Staying well-hydrated might be associated with a reduced risk of developing heart failure. New findings of the research have suggested that consuming sufficient amounts of fluids throughout life not only supports essential body functioning but may also reduce the risk of severe heart problems in the future.
The research was published in the study, ‘European Heart Journal’. Heart failure, a chronic condition that develops when the heart does not pump enough blood for the body’s needs, affects more than 6.2 million Americans, a little more than 2 per cent of the population.
It is also more common among adults ages 65 and older. “Similar to reducing salt intake, drinking enough water and staying hydrated are ways to support our hearts and may help reduce long-term risks for heart disease,” said Natalia Dmitrieva, Ph.D., the lead study author and a researcher in the Laboratory of Cardiovascular Regenerative Medicine at the National Heart, Lung, and Blood Institute (NHLBI), part of NIH.

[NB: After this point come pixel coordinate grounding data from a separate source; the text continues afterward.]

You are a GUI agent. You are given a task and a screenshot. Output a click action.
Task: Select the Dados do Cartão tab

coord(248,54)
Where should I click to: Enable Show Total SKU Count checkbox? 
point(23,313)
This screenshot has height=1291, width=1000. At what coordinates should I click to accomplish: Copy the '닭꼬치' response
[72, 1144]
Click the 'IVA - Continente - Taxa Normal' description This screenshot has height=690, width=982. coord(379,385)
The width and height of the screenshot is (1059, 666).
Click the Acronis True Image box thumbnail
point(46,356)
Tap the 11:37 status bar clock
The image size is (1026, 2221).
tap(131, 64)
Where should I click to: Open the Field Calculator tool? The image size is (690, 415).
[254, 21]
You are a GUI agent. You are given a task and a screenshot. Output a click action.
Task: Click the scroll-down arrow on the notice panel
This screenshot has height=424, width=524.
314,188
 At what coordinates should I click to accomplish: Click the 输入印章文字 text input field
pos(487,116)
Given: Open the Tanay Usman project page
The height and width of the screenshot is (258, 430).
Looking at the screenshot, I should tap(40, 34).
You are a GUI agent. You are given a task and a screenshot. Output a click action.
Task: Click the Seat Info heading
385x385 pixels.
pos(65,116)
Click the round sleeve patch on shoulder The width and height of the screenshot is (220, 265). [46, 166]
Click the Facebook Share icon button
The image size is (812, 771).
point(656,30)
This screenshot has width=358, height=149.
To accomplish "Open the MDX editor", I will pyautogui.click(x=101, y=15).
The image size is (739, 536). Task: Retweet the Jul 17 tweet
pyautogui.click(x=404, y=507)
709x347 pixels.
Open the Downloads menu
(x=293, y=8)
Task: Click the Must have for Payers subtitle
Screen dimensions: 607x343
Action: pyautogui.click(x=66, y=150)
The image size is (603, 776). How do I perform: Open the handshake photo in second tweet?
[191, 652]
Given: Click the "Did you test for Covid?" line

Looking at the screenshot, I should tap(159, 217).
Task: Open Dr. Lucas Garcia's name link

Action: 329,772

After conducting preclinical research that suggested connections between dehydration and cardiac fibrosis, a hardening of the heart muscles, Dmitrieva and researchers looked for similar associations in large-scale population studies. They started by analyzing data from more than 15,000 adults, ages 45-66, who enrolled in the Atherosclerosis Risk in Communities (ARIC) study between 1987-1989 and shared information from medical visits over a 25-year period.